The writers Stéphane Mallarmé, Paul Verlaine, Paul Valéry, Joris-Karl Huysmans, Arthur Rimbaud, Jules Laforgue, Jean Moréas, Gustave Kahn, Albert Samain, Jean Lorrain, Rémy de Gourmont, Pierre Louÿs, Tristan Corbière, Henri de Régnier, Villiers de l'Isle-Adam, Stuart Merrill, René Ghil, Saint-Pol-Roux, Oscar-Vladislas de Milosz, Albert Giraud, Emile Verhaeren, Georges Rodenbach and Maurice Maeterlinck and others have been called symbolists, although each author's personal literary project was unique.

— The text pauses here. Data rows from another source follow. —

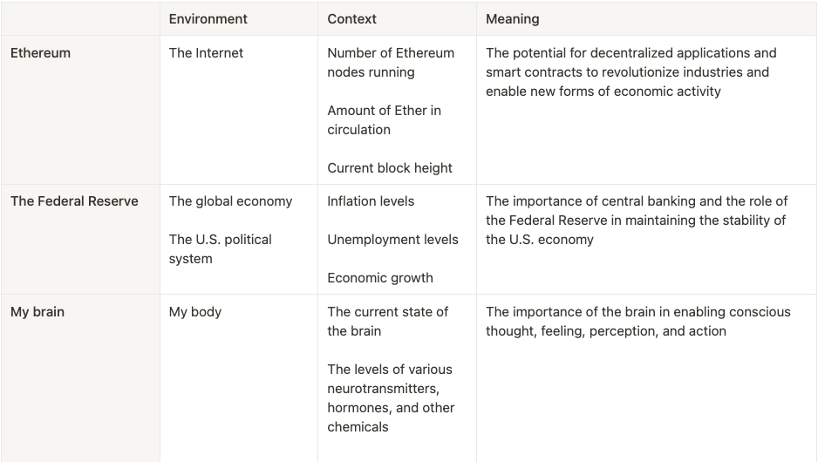Select The global economy text
Screen dimensions: 818x462
pyautogui.click(x=230, y=200)
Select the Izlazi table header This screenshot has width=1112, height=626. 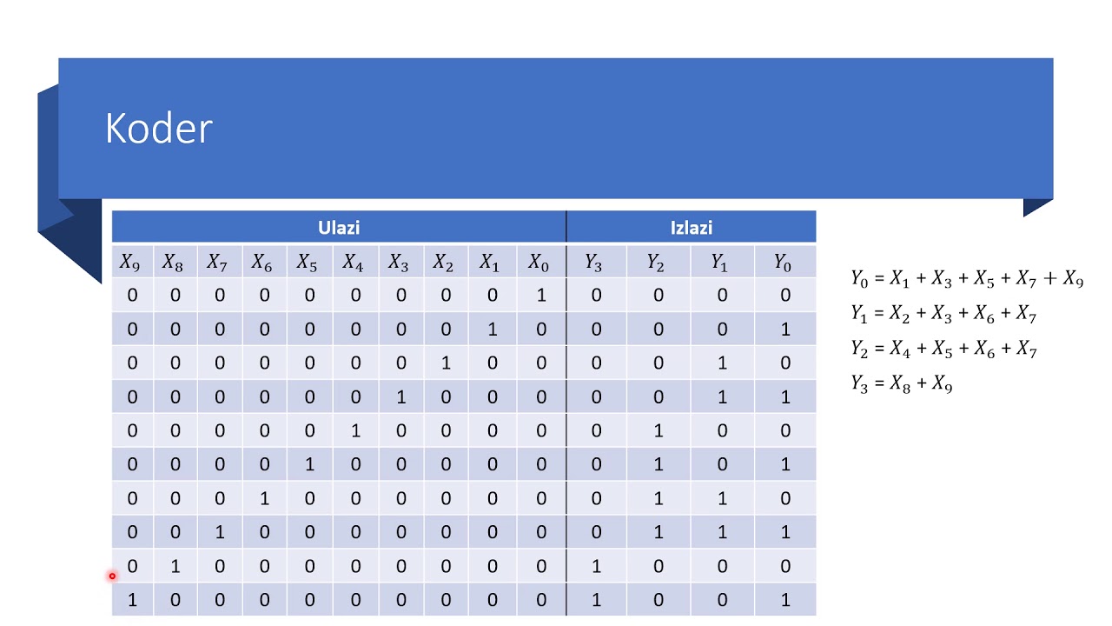click(x=692, y=228)
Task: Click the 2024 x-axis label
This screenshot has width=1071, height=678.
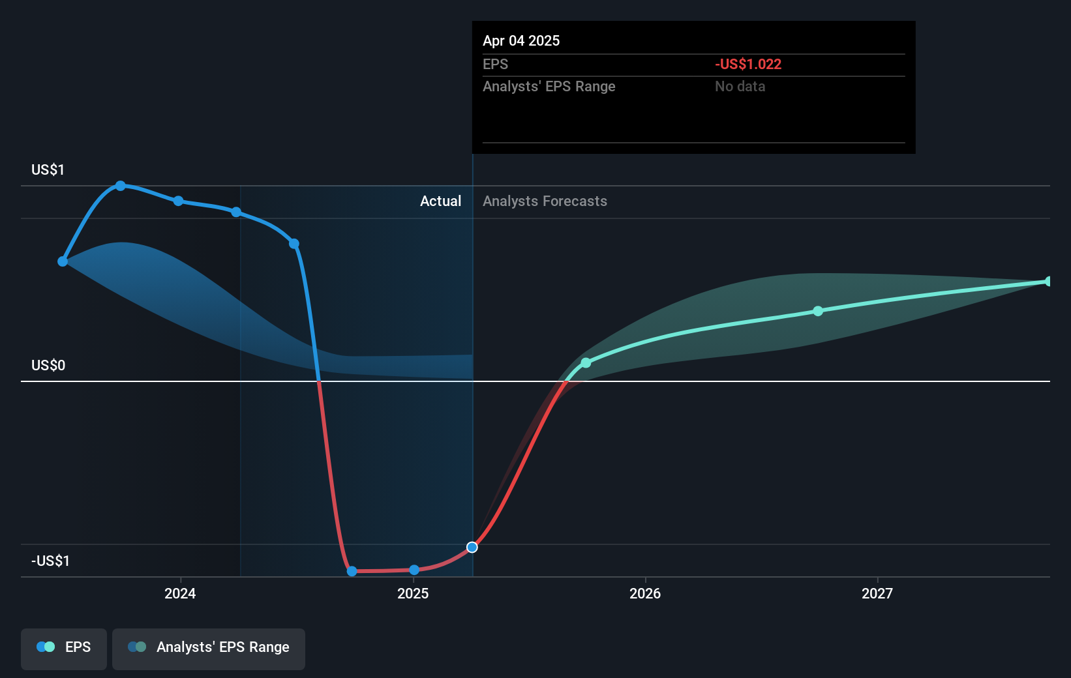Action: (180, 593)
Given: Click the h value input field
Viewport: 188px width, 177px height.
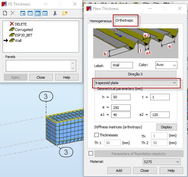Looking at the screenshot, I should 121,97.
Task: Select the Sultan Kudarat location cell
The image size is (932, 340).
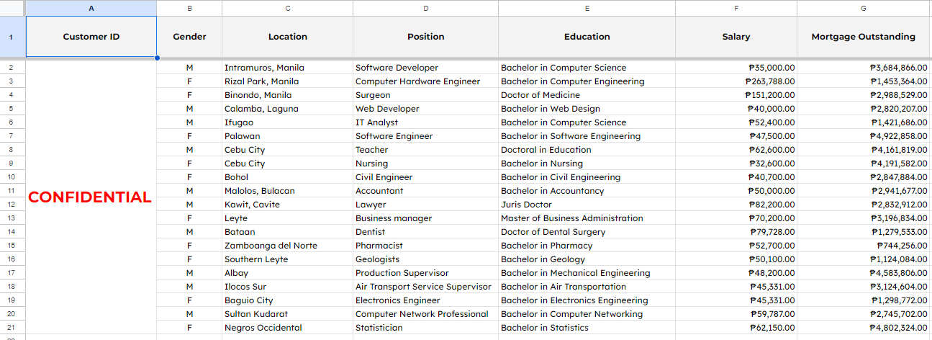Action: coord(286,314)
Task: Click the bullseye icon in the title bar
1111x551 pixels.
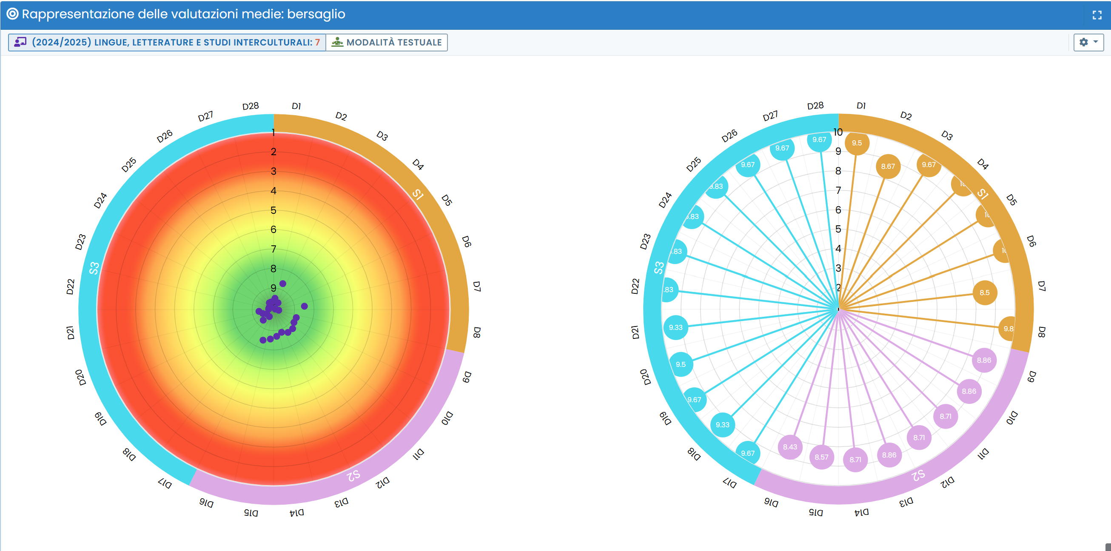Action: tap(13, 14)
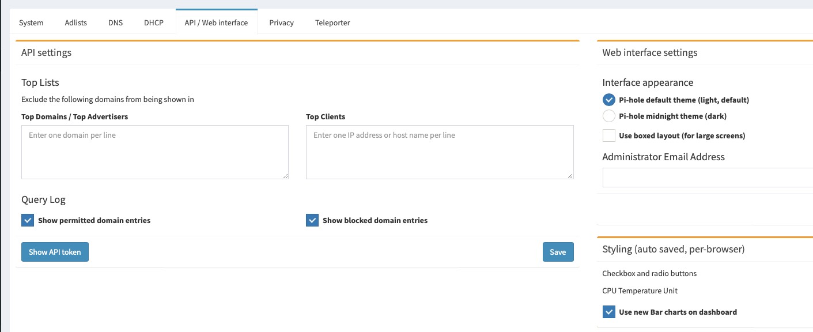Open the DNS tab
Screen dimensions: 813x332
click(x=115, y=23)
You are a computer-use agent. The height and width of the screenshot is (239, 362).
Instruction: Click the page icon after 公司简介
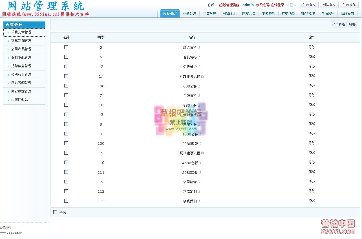pos(199,182)
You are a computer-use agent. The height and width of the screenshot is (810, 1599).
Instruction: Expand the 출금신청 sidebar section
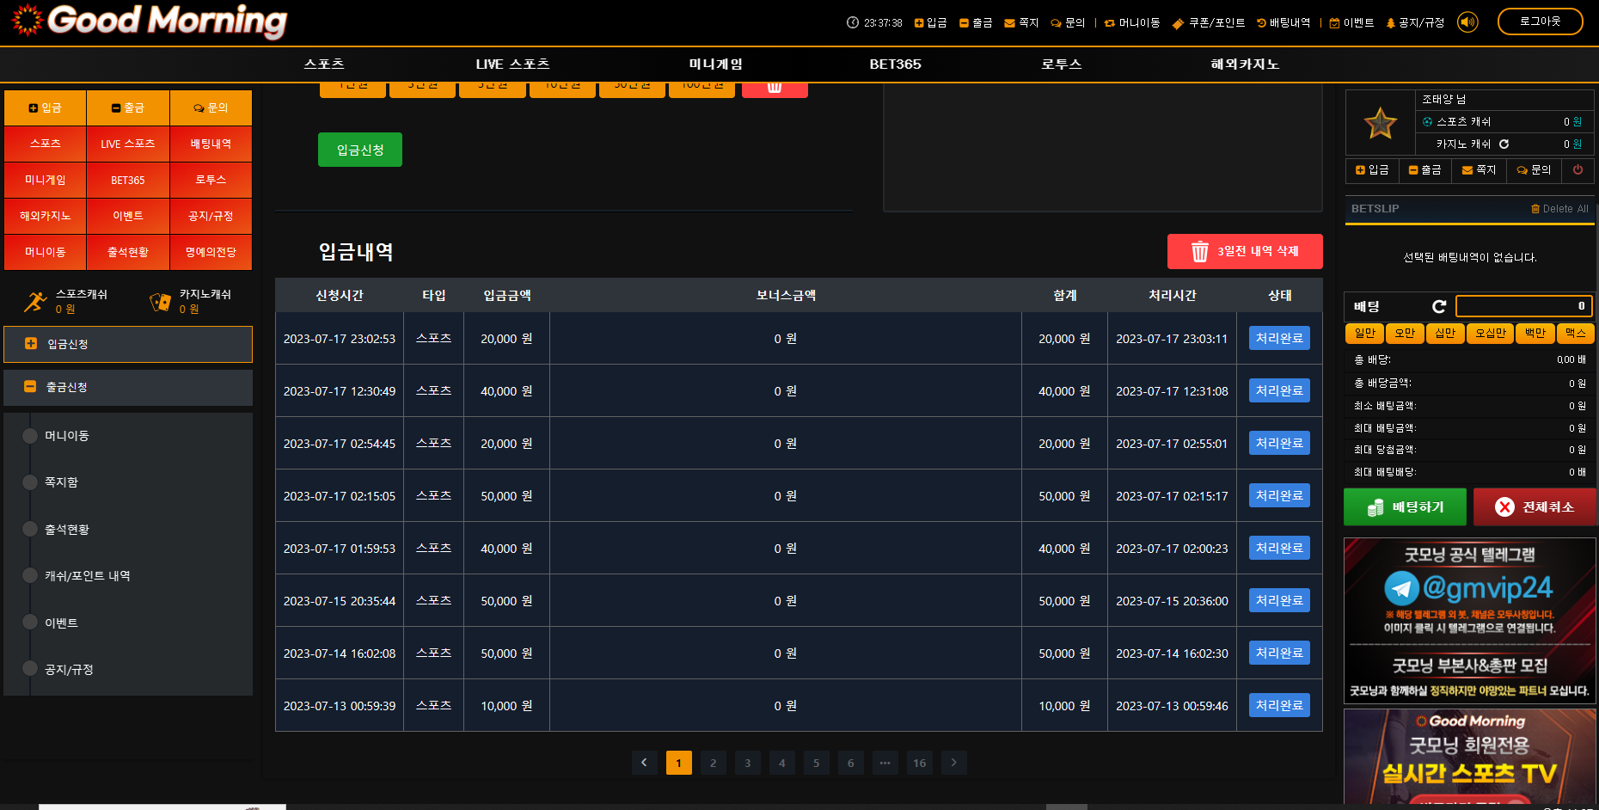click(x=128, y=388)
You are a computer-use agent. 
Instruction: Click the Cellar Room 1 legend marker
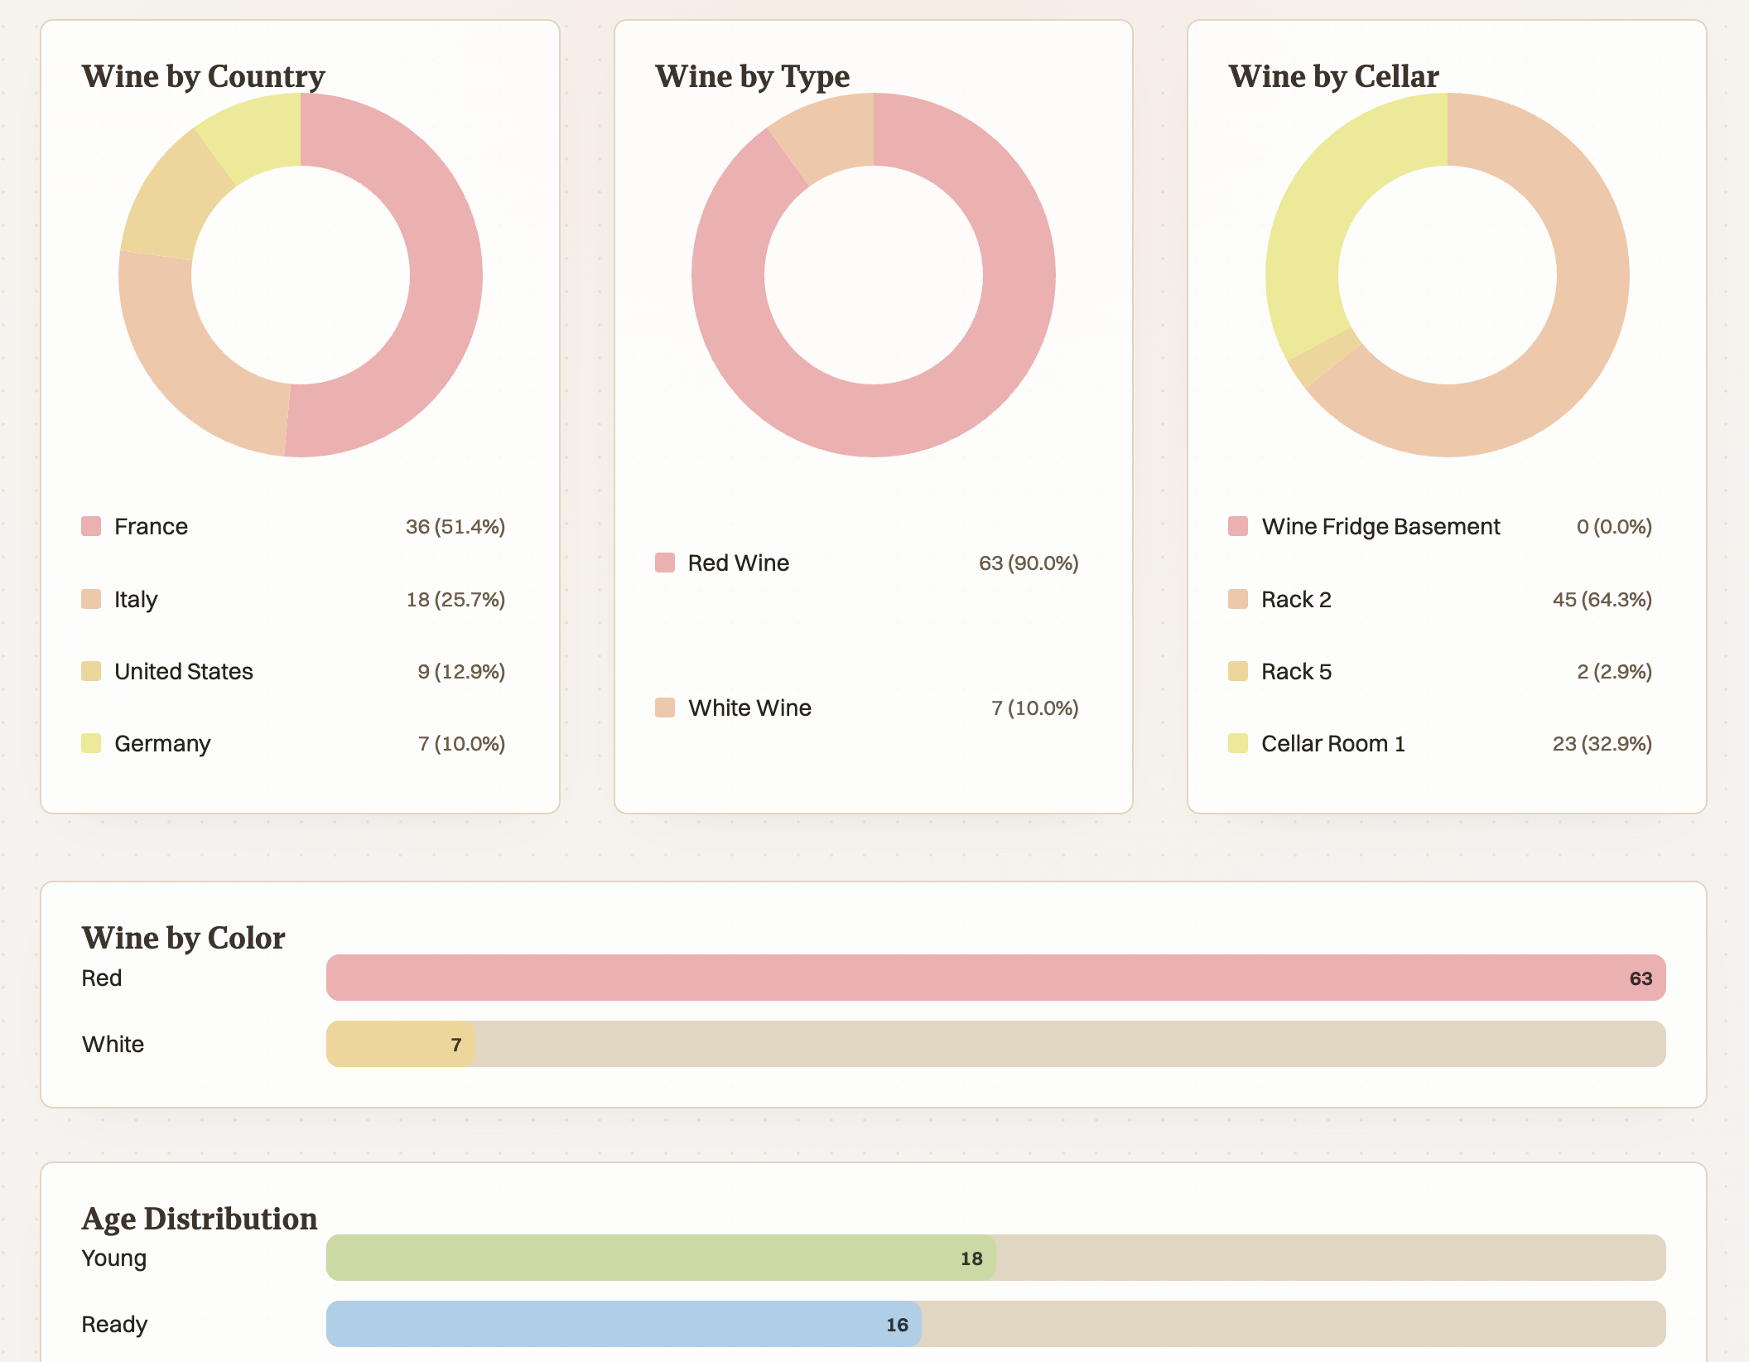coord(1237,742)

The symbolists often share themes that parallel Schopenhauer's aesthetics and notions of will, fatality and unconscious forces. The symbolists often used themes of sex (often through the figure of the prostitute), the city, irrational phenomena (delirium, dreams, narcotics, alcohol), and sometimes a vaguely medieval setting. The tone of symbolism is highly variable, at times realistic, imaginative, ironic or detached, although on the whole the symbolists did not stress moral or ethical ideas. In poetry, the symbolist procedure—as typified by Paul Verlaine—was to use subtle suggestion instead of precise statement (rhetoric was banned) and to evoke moods and feelings by the magic of words and repeated sounds and the cadence of verse (musicality) and metrical innovation. Some symbolists explored the use of free verse. The use of leitmotifs, medieval settings and the notion of the complete work of art (blending music, visuals and language) in the works of the German composer Richard Wagner also had a profound impact on these writers.

Stéphane Mallarmé's profound interest in the limits of language as an attempt at describing the world, and his use of convoluted syntax, and in his last major poem Un coup de dés, the spacing, size and position of words on the page were important modern breakthroughs that continue to preoccupy contemporary poetry in France.

Arthur Rimbaud's prose poem collection Illuminations are among the first free verse poems in French; his biographically inspired poem Une saison en enfer (A Season in Hell) was championed by the Surrealists as a revolutionary modern literary act (the same work would play an important role in the New York City punk scene in the 1970s). The infernal images of the prose poem Les Chants de Maldoror by Isidore Ducasse, Comte de Lautréamont would have a similar impact.

The crisis of language and meaning in Mallarmé and the radical vision of literature, life and the political world in Rimbaud are to some degree the cornerstones of the "modern" and the radical experiments of Dada, Surrealism and Theatre of the Absurd (to name a few) in the 20th century.